* WRITTEN TASK 1: Quote the play review word for word, from "John (played by" up to and including "a little open.".

* READING PASSAGE:
+===+

John (played by John McIver) separates from his long-time boyfriend (played by Andrew Cormier) and finds himself connecting with a woman he frequently meets on the train (played by Emily Dallas). After sleeping with her and finding he has a genuine emotional connection, John begins to question if he is gay but he struggles to make a decision. It all leads to a dinner party with the boyfriend, the girlfriend, and the boyfriend's father (played by Stuart Bentley) who all plead with John to make up his mind and choose the life he wants. In the end, John does come to a conclusion but the resolution is left a little open.

I had trouble connecting with John as a protagonist. I was frequently frustrated and saw no real change in his character despite the stated high stakes. As a plot, I'm not sure how I feel about a story that is about a man who refuses to make choices and is essentially yelled at for an hour and forty-five minutes. It doesn't lend itself to a lot of action or movement so matter the skill of the team putting on this story, I would have found myself bored.

Director Conrad Belau has set up the Motel theatre with a reflective floor (a fact which had me distracted wondering if all of the actors were wearing styled leggings) and four chairs to mark the different locations. With quick transitions and a focus on the actors rather than the set, it enabled the audience to give all their energy to the performers and the text. However, the lack of set and few text clues offered some confusion about setting or whether location truly mattered for most of the scenes, leading me to wonder if there wasn't a better way to note time transitions.

+===+

* SUPPLIED DATA:
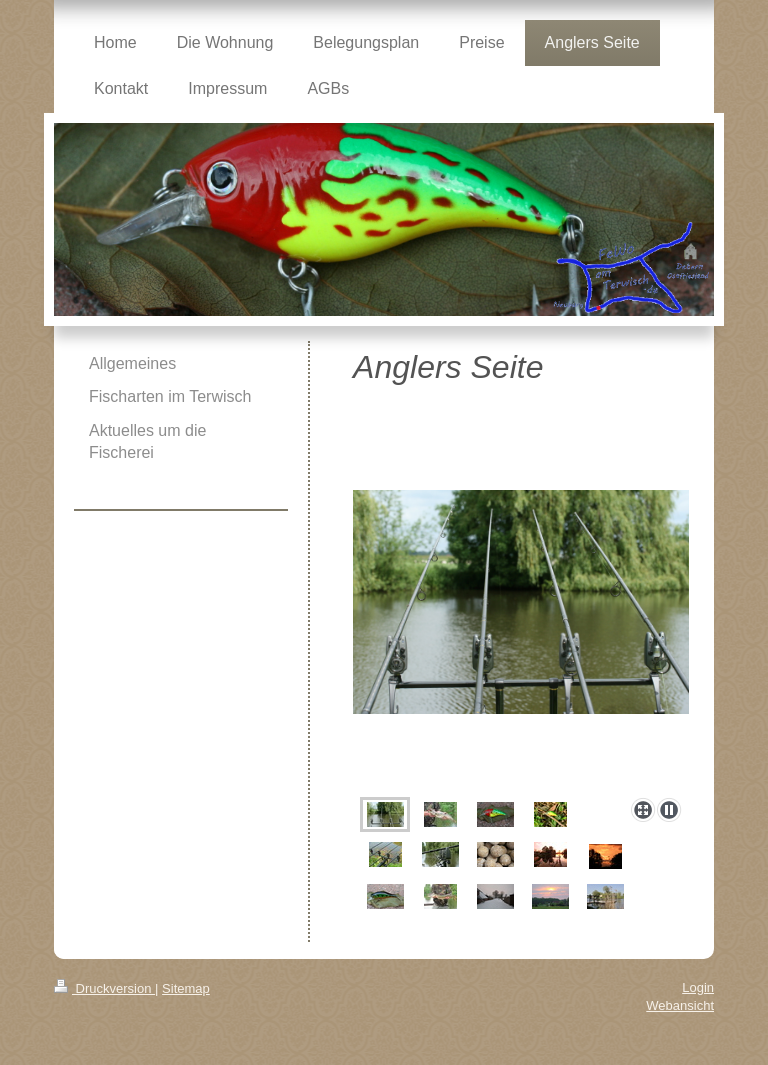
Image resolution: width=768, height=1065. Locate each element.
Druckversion (104, 988)
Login (698, 987)
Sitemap (186, 988)
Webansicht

+===+

* WRITTEN TASK 2: Print all of the records above line for line, without the pictures.

* FULL OUTPUT 1:
John (played by John McIver) separates from his long-time boyfriend (played by Andrew Cormier) and finds himself connecting with a woman he frequently meets on the train (played by Emily Dallas). After sleeping with her and finding he has a genuine emotional connection, John begins to question if he is gay but he struggles to make a decision. It all leads to a dinner party with the boyfriend, the girlfriend, and the boyfriend's father (played by Stuart Bentley) who all plead with John to make up his mind and choose the life he wants. In the end, John does come to a conclusion but the resolution is left a little open.

* FULL OUTPUT 2:
Image resolution: width=768, height=1065. Locate each element.
Druckversion (104, 988)
Login (698, 987)
Sitemap (186, 988)
Webansicht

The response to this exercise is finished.